Pienso que la paz no se puede
negociar, y esto por dos razones. La primera es que la paz no es un bien en el
sentido económico del término. Si así fuera, veríamos a los especuladores
negociando futuros de paz en la bolsa de valores y especulando con los precios
y utilidades de las mismas. De la paz se puede hablar, se puede establecer, se
puede pensar. Pero me parece que no es simplemente el acuerdo de unas
voluntades que encuentran ventajas en no agredirse. La paz es un predicado de
un tipo de equilibrio social, no el cese de un conflicto armado. La segunda
razón proviene de lo anterior, puesto que si la paz se pudiera acordar y fuera
realmente ventajosa para todos los que participan de tal acuerdo, ya se habría
logrado.
Si bien lo anterior, Colombia
necesita el cese del conflicto armado. También es cierto que no se alcanzará la
paz hasta mucho después de que se depongan las armas. Inclusive puede pensarse
en que la paz es apenas una idea reguladora, un estado ideal de conciencia como
sugieren algunos, de modo que tampoco sería una esperanza verdadera. Así como
no se puede decretar la paz tampoco se puede firmar la paz. La justicia
transicional nos ha enseñado que para que los conflictos lleguen a su fin con
la firma de algún tratado, ambas deben ceder en sus aspiraciones. Las
aspiraciones de la insurgencia colombiana, si nos remitimos a su discurso y no
a sus acciones tienen que ver con el asunto espinoso de la justicia social, es
decir, en pocas palabras aspiran a una mayor igualdad entre los colombianos.
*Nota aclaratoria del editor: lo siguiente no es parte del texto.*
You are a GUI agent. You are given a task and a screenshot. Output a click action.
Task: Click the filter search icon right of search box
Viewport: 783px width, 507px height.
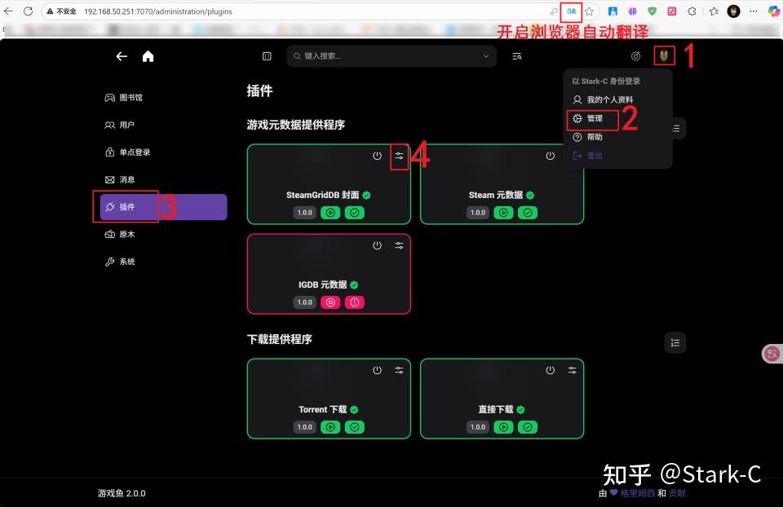516,56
Las aspiraciones del Estado colombiano, si nos limitamos nuevamente a su
discurso fundacional y no a sus acciones, es decir, a los términos de la
Constitución del 91, puede resumirse en el respeto a las instituciones
democráticas, incluido por supuesto el derecho a la vida.
Ahora bien, he señalado aquí
algo que Rawls llama la estipulación. Esa distancia que se
establece entre los principios de justicia que aceptan los participantes de
determinada institución y la restricción que se hace de los mismos para poder
integrar una organización más pequeña que la sociedad, como la familia. La estipulación, como mecanismo, nos permite
introducir argumentos propios de la cultura de trasfondo en la cultura
política. Nuestra cultura política, aunque viciada por el clientelismo, el
fraude, la coerción, la falta de partidos fuertes ideológicamente, la
abstención, la compra de votos y otras formas de corrupción, tiene como
propósito el fin del conflicto armado. Sin algún tipo de estipulación, como
supone el uribismo radical que debe darse el fin del conflicto armado colombiano
tendríamos a una insurgencia entregando las armas y afrontando procesos judiciales
por infinidad de delitos, abarrotando aún más las ya hacinadas instituciones
carcelarias colombianas, e introduciendo en la ya congestionada y lenta
justicia colombiana una infinidad de procesos.
Esta gran estipulación ha de
permitir una justicia transicional para que la sociedad disuelva en la
ciudadanía a la actual insurgencia, lo que a su vez ha de transformar a la
ciudadanía. Por su parte, la insurgencia también ha de participar en la
estipulación y tendrá que integrar en su concepción más básica la idea de que
es posible sin apelar a las armas conseguir una mayor igualdad en esta
sociedad.
Puede que tal estipulación
tenga consecuencias a nivel de justicia internacional por lo que se ha avanzado
en esta materia con posterioridad a la segunda guerra mundial y a la entrada en
vigencia de los tratados de derecho. Pero también puede que sea preferible el
fin de una guerra y el perdón de unos crímenes a su perpetuación en el tiempo.